Imagine if you owned a restaurant, and you found out that about 10% of customer checks didn't match up with orders placed through the kitchen. You'd quickly ask tough questions: Is someone stealing money? Are customers being cheated? What's causing the errors? After a quick assessment you would take quick action to correct the problem and make sure it never happens again.

Strangely, that kind of awareness of data quality doesn't seem to scale up to large organizations. When data management teams contact CapTech for help, they routinely recount challenges in funding data quality work. They ask for simple, direct examples showing tangible business benefit from improving data quality.

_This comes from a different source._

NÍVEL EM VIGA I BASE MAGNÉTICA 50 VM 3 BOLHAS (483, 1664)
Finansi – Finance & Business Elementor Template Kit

Here are three of our favorites:

  • A Fortune 500 financial corporation supported an antiquated HR system. Due to the difficulty of enhancing the existing system many manual workarounds with poor controls had evolved, increasing data inconsistency and errors. Previous business cases to replace the HR system had been rejected because they relied on "intangible" benefits that, although obvious to HR staff, failed in the boardroom. CapTech led a requirements team that studied HR business processes and quantified savings due to data quality improvement at 11,200 work hours per year. Elements of the case included reduction in HR internal audit, data validation, and data correction costs; ability to apply best business practices in recruiting, compensation, and benefits; and reduction of cost of compliance with new regulations.
  • A state motor vehicle authority needed tangible ROI estimates for fixing the top data quality issues to justify a data quality project with key stakeholders. The CapTech team conducted a study of current data quality problems and found projected savings of about $300,000 per year. Problems found included simple keying errors but also problems with systems, including one in which only last name was used to search offender records after traffic stops, reducing the reliability and usefulness of the data. We found that correcting these problems would result in substantial intangible benefits to citizens, eliminate the need for manual correction and re-entry of duplicate records, and reduce duplicate correspondence and other customer service costs
  • We participated in a study of data quality in the data warehouse of a national electronics retailer, and found that rapid data warehouse growth had contributed to a perception of poor data quality, but with improvement of validations on incoming data reduced time spent on manual data verification by 20%, a substantial savings. In addition the increased confidence in the data after making the recommended improvements resulted in more use of warehouse-based reporting versus other alternatives, and better quality awareness that improved data warehouse development practices.

Companies perceive difficulty in justifying the cost of data quality initiatives, but they commonly lose money by not undertaking them. A close review of areas affected by data quality problems often reveals hidden ongoing costs in error correction or missed profit opportunities. Moreover, enterprises are held back from new projects because of the liability of poor data quality. CIOs who undergo data quality remediation spend in the short term to save and profit in the long term. Much like restaurants, enterprises that don't match the orders going out of the kitchen against customer checks are losing more than they may realize.